- **Task brief**
Copy each line below that includes "Recruitment".

[Stored items]
________

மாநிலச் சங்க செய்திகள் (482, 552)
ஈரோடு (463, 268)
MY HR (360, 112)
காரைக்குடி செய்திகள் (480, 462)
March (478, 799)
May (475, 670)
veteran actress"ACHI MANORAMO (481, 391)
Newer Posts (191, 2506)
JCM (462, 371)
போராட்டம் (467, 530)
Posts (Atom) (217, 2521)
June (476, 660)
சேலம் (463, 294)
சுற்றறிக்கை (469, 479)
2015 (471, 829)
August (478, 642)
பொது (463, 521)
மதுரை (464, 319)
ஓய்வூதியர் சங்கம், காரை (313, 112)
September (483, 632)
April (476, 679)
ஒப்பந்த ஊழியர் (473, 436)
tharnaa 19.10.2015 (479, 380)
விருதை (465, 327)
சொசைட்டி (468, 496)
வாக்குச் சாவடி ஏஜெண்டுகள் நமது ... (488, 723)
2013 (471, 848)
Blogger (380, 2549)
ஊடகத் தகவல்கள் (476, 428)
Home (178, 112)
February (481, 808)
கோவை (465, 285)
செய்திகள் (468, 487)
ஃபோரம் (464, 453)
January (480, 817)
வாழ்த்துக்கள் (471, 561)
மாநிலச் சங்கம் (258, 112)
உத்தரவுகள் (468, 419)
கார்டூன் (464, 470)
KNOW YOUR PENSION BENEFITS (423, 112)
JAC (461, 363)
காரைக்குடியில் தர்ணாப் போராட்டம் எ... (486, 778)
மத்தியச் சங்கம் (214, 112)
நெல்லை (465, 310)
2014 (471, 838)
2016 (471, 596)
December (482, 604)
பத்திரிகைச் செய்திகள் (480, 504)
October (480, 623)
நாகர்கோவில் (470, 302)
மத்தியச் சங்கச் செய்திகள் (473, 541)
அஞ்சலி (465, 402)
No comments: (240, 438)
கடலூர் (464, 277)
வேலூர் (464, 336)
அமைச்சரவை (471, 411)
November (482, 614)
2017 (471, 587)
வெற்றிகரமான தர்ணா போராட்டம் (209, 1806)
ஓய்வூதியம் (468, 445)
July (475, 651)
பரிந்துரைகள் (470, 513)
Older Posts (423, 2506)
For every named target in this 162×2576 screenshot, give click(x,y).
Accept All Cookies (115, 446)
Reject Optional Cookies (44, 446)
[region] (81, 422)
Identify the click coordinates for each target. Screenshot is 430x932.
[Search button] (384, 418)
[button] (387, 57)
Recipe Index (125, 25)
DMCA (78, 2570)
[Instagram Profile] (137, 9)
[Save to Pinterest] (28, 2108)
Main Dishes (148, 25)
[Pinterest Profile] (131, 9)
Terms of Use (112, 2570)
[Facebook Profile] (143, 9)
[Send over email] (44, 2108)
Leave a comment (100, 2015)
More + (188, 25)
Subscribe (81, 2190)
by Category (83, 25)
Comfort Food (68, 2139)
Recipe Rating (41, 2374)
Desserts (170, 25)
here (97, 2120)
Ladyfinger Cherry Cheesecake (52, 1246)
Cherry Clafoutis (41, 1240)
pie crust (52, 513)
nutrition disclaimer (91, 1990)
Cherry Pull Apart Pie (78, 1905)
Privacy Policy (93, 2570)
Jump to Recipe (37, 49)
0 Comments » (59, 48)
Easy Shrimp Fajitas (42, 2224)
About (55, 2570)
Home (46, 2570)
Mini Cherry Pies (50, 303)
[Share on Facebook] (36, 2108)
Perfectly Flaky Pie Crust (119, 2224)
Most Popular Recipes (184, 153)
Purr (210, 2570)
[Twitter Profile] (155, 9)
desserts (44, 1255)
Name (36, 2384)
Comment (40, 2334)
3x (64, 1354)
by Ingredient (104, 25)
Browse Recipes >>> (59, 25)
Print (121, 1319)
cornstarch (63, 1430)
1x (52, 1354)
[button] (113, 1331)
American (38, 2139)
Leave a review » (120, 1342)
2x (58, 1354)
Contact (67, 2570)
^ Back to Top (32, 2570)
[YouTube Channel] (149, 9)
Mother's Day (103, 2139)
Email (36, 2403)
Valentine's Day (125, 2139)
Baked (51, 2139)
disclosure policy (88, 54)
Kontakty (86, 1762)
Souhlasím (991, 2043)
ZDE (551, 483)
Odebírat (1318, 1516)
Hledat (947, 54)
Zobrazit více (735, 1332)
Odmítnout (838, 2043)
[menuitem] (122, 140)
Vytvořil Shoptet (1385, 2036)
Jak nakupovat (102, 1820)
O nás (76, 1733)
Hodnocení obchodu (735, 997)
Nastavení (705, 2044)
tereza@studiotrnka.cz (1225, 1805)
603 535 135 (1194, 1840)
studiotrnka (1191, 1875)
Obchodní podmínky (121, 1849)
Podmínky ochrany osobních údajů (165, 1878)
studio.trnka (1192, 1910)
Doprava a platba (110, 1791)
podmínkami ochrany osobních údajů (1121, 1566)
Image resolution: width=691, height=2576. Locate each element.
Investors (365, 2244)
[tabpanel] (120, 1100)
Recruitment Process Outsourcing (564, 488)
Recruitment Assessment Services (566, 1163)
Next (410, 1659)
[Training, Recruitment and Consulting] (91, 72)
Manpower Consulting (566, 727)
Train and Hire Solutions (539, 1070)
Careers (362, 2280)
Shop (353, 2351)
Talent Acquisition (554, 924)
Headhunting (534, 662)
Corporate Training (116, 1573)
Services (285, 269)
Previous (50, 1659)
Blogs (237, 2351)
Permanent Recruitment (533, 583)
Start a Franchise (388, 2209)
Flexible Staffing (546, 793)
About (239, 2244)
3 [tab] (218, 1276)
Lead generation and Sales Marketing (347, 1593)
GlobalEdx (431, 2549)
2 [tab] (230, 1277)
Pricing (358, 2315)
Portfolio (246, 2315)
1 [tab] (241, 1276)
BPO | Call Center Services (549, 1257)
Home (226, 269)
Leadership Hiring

________

- **Result**
Recruitment Process Outsourcing (564, 488)
Recruitment Assessment Services (566, 1163)
[Training, Recruitment and Consulting] (91, 72)
Permanent Recruitment (533, 583)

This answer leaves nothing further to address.